Unlike a typical park, the green space in West Gorton has been specifically designed using materials that enable the management and flow of rainwater into a drainage system to help prevent flooding.
Permeable paving and rain gardens
The paths and hard surfaces in the park have been replaced with permeable paving to allow rainwater to percolate through the ground or channel from surrounding roads to irrigate the new planting.
Infiltration basins and planted swales are included in the design to soak up water and any remaining will flow into sunken rain gardens, which have been planted with a range of biodiverse vegetation to enhance the area’s natural environment. During heavy storms, water will be diverted from road and paving gullies into these nature-based features, where planting will filter and absorb the water, thus significantly reducing pressure on the active drainage system.
A series of headwalls around the water inlet and outlet positions are constructed using natural stone to minimise soil erosion. Through the centre of the swales are a series of timber check-dams, to physically slow the water flow rate. This means the park and the swales can act more like a sponge, soaking up the water to feed the plants. By the time the remaining water reaches the central rain garden, which is covered by a timber pontoon deck, there is significantly less water that needs to be managed. This overflow water becomes a feature of the garden – feeding the plants and presenting a really enriched environment.
BDP and Arup worked with Manchester City Council, the Guinness Partnership (TGPL) and the University of Manchester (UoM) on the project. TGPL led a consultation to identify the community’s needs and aspirations for the open spaces and, through engaging with the community, raised awareness about the challenges of climate change to inspire local people to take pride in and ownership of the new park.
As such, the landscape design for the park seeks to promote social cohesion and wellbeing, as well as environmental benefits to the city. The design incorporates three distinct areas; a woodland area filled with tree-lined paths and play features; a biodiverse meadow with picnic area and community area for outdoor events. The aim is to encourage visitors to interact with nature and feel a strong sense of community.
The woodland area uses natural elements such as timber and rocks in a newly-designed playground space, providing objects for ‘free play’ to encourage physical movement and creative play. A pebble rill captures water run-off and provides an addtional play feature within the woodland play area for children to follow.

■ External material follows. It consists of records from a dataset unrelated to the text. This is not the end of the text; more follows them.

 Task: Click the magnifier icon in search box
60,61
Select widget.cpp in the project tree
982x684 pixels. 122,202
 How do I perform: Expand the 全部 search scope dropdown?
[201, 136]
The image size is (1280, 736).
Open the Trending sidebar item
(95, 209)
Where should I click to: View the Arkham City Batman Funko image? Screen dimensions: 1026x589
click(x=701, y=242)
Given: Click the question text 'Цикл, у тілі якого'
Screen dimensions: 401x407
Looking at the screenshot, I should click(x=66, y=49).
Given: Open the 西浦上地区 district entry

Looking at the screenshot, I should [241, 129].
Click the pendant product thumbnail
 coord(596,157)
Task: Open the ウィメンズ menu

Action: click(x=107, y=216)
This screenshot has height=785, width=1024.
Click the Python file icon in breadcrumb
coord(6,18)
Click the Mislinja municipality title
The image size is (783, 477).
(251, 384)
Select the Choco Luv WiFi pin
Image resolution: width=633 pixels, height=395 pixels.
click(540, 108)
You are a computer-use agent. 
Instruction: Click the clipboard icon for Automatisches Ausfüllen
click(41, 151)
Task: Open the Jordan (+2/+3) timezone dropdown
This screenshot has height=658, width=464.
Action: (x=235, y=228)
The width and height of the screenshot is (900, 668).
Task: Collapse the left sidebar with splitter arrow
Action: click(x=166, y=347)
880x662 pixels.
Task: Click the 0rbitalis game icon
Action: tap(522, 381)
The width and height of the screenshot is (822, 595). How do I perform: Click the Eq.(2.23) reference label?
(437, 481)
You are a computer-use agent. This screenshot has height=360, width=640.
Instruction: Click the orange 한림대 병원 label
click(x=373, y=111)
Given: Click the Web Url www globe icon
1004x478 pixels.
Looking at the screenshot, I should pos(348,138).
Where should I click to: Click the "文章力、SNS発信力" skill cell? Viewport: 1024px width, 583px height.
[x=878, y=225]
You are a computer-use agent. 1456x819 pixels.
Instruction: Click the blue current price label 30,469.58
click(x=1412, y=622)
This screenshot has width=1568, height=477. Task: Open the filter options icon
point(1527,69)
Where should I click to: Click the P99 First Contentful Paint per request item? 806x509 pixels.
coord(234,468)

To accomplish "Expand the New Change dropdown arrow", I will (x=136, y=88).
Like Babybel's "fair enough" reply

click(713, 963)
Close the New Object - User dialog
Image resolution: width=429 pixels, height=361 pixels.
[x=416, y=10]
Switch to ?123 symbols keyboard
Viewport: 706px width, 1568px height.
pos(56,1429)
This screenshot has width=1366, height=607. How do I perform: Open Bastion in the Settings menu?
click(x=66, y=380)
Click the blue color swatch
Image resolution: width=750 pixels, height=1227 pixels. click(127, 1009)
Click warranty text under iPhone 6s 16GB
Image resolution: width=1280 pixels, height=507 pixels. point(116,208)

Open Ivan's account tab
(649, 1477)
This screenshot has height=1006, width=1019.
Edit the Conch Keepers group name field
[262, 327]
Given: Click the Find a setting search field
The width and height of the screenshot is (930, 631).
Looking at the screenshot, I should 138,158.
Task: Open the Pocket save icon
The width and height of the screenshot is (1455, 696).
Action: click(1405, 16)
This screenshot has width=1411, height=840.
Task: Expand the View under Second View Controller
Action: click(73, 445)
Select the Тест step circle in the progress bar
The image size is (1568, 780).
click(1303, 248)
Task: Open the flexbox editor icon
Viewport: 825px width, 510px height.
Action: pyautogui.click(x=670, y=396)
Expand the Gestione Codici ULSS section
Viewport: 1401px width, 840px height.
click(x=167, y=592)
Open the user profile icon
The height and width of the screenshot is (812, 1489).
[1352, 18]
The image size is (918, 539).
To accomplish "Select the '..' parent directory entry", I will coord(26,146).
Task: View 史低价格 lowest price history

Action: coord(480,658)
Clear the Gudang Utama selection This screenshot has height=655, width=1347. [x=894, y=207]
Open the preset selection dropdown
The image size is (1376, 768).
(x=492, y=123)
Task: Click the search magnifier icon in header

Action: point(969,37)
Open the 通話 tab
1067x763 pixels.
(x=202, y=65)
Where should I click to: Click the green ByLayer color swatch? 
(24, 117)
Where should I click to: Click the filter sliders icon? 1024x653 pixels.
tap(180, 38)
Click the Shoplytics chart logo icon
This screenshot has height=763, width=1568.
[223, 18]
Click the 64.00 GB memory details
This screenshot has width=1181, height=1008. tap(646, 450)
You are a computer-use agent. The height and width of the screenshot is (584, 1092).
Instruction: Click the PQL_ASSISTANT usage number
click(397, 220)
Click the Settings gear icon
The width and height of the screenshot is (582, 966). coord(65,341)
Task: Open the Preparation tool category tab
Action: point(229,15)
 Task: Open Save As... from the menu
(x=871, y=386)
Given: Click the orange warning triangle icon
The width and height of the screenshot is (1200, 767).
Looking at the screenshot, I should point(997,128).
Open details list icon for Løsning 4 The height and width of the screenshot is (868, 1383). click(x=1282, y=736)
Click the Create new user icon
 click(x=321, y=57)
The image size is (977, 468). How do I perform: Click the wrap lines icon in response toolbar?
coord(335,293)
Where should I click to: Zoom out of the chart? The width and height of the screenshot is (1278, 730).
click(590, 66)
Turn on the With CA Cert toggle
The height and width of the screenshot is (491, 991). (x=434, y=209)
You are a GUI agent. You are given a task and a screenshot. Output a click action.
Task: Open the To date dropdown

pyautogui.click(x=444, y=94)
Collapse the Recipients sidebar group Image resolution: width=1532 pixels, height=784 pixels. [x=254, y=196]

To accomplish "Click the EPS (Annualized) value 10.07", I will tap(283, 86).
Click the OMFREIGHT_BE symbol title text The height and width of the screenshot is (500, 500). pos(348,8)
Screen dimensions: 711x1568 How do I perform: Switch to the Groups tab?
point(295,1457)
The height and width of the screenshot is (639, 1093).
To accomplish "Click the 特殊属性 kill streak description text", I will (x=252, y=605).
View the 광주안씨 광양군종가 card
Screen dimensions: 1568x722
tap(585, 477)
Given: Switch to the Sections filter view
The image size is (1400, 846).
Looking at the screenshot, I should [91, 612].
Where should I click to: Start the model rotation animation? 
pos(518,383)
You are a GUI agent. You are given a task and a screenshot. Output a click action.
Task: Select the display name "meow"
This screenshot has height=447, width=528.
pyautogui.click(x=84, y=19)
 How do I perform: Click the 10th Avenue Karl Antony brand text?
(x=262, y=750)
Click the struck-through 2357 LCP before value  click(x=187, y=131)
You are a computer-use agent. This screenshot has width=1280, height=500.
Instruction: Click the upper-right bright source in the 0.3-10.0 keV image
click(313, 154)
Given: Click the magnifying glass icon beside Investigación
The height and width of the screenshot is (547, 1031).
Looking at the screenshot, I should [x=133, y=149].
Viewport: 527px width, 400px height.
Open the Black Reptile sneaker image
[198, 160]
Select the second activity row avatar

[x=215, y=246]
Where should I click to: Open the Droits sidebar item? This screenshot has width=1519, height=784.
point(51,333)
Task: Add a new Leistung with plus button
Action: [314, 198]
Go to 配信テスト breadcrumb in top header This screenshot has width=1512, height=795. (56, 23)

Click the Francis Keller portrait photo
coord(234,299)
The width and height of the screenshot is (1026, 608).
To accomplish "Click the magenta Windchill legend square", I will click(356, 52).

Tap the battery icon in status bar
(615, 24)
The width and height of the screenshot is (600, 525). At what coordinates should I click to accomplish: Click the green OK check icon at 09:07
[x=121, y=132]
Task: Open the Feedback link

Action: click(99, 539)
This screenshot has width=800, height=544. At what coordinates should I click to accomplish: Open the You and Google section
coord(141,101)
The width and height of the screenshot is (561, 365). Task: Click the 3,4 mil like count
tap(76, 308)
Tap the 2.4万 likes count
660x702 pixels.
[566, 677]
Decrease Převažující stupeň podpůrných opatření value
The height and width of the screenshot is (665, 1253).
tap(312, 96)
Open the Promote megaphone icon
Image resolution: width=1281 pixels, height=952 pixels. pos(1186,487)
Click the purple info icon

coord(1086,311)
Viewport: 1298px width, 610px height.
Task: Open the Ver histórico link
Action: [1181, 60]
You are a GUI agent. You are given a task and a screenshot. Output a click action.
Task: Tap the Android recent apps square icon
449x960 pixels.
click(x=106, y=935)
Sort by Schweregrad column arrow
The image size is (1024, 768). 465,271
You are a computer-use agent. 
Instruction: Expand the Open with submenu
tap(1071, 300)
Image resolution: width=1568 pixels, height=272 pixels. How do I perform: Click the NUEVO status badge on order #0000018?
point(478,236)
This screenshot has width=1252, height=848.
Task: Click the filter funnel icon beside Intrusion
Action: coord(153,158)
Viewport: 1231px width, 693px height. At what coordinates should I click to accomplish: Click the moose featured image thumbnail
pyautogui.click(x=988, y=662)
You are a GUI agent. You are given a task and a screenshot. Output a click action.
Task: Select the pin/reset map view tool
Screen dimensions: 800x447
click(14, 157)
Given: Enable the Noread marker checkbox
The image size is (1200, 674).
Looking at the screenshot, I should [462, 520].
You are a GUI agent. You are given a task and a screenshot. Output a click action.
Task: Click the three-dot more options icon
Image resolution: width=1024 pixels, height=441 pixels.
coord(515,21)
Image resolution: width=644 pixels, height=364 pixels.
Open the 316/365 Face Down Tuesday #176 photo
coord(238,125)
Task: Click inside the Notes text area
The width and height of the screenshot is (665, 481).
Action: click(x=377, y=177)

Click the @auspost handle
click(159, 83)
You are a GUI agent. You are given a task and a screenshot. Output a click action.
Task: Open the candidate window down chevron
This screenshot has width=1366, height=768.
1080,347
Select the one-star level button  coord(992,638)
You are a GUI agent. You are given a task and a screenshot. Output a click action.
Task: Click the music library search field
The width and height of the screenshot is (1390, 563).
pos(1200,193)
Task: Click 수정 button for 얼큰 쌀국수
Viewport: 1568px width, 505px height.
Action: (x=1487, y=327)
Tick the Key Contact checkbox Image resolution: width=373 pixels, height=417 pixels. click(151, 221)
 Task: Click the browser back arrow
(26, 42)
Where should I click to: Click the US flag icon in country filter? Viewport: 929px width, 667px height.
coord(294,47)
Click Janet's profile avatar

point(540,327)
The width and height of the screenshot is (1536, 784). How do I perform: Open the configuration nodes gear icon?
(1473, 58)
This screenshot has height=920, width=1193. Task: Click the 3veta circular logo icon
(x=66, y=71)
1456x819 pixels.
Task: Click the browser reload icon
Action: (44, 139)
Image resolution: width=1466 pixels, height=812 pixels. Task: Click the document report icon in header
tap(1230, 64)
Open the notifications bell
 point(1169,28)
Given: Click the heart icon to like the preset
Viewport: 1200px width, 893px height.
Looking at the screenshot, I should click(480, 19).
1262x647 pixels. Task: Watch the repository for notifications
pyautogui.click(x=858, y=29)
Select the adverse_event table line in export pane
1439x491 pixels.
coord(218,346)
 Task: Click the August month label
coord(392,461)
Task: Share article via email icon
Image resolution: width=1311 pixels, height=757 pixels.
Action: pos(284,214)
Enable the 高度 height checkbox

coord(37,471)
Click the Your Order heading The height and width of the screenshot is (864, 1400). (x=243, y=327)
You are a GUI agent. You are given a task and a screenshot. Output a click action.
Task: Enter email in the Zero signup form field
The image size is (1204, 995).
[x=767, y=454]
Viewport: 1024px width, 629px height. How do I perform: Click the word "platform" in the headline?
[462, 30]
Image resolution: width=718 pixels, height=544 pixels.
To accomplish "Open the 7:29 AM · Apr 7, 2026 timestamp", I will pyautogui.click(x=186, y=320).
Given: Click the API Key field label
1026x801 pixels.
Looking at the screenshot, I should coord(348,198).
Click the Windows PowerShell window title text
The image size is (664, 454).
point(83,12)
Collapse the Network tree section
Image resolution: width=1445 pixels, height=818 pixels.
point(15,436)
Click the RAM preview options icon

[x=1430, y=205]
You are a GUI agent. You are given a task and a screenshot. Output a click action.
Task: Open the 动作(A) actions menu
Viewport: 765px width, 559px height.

Planting is positioned along this rocky creek to capture and attenuate the water on its journey down to the rain gardens. To the southern part of the woodland play area, a sunny glade has been created by removing a dense cluster of existing trees, allowing light to penetrate down to the paths, towards the timber seating spaces below. Existing paths have been given a new surface wearing course to refresh them and provide a practical, accessible surface for all.
In the biodiverse meadow, running parallel with the primary pedestrian path, is a sinuous trail, with stepping stone logs and beams, along with seating niches set into low timber retaining walls, to provide an alternative fitness route for children or adults. The trail runs through the meadow and orchard spaces, continuing through the rain garden using stepping stones which lead to a storytelling space. The incorporation of information boards around the park gives details of the water attenuation features and the permeable paving in the park as well as educational descriptions of the biodiverse habitats and wildlife that can be found.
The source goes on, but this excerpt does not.